Southern California Moment and Magnitude Scales from the SCEC/USGS Community Stress Drop Validation Study

Annemarie S. Baltay, & Rachel E. Abercrombie

Submitted July 1, 2024, SCEC Contribution #13468

We illustrate the systematic difference between moment magnitude and local magnitude, compared to seismic moment, for the SCEC/USGS Community Stress Drop Validation Study 2019 Ridgecrest data set, caused by underlying earthquake source physics. While the relationship between seismic moment and moment magnitude log10(M0) ~ 1.5* M is uniformly valid for all earthquake sizes [Hanks and Kanamori, 1979], the relationship between local magnitude ML and moment is itself magnitude dependent.
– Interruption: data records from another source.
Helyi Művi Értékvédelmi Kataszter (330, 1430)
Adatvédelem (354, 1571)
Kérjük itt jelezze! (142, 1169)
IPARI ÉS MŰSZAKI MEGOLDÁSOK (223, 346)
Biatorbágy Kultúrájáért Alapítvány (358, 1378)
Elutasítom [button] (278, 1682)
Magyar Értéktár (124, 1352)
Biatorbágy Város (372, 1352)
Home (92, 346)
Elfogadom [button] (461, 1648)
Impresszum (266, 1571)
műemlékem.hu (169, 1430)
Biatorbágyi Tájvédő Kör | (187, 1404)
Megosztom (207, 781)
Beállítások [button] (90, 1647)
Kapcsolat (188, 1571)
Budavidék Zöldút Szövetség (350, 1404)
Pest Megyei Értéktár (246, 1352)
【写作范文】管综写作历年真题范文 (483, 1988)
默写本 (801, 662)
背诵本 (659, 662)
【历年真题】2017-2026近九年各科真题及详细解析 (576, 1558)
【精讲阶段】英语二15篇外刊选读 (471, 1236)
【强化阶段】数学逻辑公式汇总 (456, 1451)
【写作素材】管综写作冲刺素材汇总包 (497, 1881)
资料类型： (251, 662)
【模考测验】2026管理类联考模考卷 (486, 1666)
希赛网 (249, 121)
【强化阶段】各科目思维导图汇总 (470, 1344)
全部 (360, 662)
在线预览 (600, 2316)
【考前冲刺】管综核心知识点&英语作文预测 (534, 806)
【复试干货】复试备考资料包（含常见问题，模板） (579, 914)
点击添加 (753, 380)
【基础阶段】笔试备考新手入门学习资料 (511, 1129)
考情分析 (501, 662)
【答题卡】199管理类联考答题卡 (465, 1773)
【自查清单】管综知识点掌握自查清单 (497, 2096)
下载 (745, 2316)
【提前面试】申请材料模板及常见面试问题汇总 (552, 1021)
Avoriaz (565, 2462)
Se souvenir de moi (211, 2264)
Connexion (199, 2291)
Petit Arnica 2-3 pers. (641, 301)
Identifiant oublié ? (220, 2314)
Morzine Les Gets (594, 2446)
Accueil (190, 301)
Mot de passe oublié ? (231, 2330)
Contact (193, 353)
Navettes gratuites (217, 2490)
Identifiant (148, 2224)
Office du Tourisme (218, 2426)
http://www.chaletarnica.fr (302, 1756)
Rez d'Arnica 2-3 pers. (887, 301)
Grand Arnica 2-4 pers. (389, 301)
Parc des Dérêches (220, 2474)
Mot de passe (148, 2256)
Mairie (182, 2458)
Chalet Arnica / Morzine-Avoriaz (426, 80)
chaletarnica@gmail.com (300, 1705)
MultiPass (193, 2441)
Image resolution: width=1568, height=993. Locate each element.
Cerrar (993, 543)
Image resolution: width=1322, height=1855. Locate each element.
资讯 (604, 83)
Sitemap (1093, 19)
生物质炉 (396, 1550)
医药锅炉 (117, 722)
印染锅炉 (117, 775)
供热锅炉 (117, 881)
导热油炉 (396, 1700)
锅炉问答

For moderate events, ~3< M < ~7, M and M­L are coincident; for earthquakes smaller than ~M3, ML ~ 1.0 log M0 [Hanks and Boore, 1984]. This is a consequence of the corner frequency fc becoming larger and thus close to, or greater than, the upper frequency of observation, and implies that ML and M differ by a factor of 1.5 for these small events. While this idea is not new, we propose a new, continuous relationship between local magnitude and moment, for magnitudes 2 to 6 which extrapolates to smaller and larger magnitudes, applicable to southern California specific to the Ridgecrest region. We make use of the plethora of seismic moments as submitted by many participants of the Community Stress Drop study, compared to the Southern California Seismic Network (SCSN) catalog magnitudes. Overall, the seismic moments in the Community Study recover moment magnitude well, so we use our new ML-MO to convert ML to M, essentially recovering the SCSN operational MLr scale. This systematic difference between local and moment magnitude has implications for spectral stress drop estimates, earthquake ground motion modeling, as well as other magnitude scales and earthquake statistics.

Citation
Baltay, A. S., & Abercrombie, R. E. (2024). Southern California Moment and Magnitude Scales from the SCEC/USGS Community Stress Drop Validation Study. Bulletin of the Seismological Society of America, (submitted).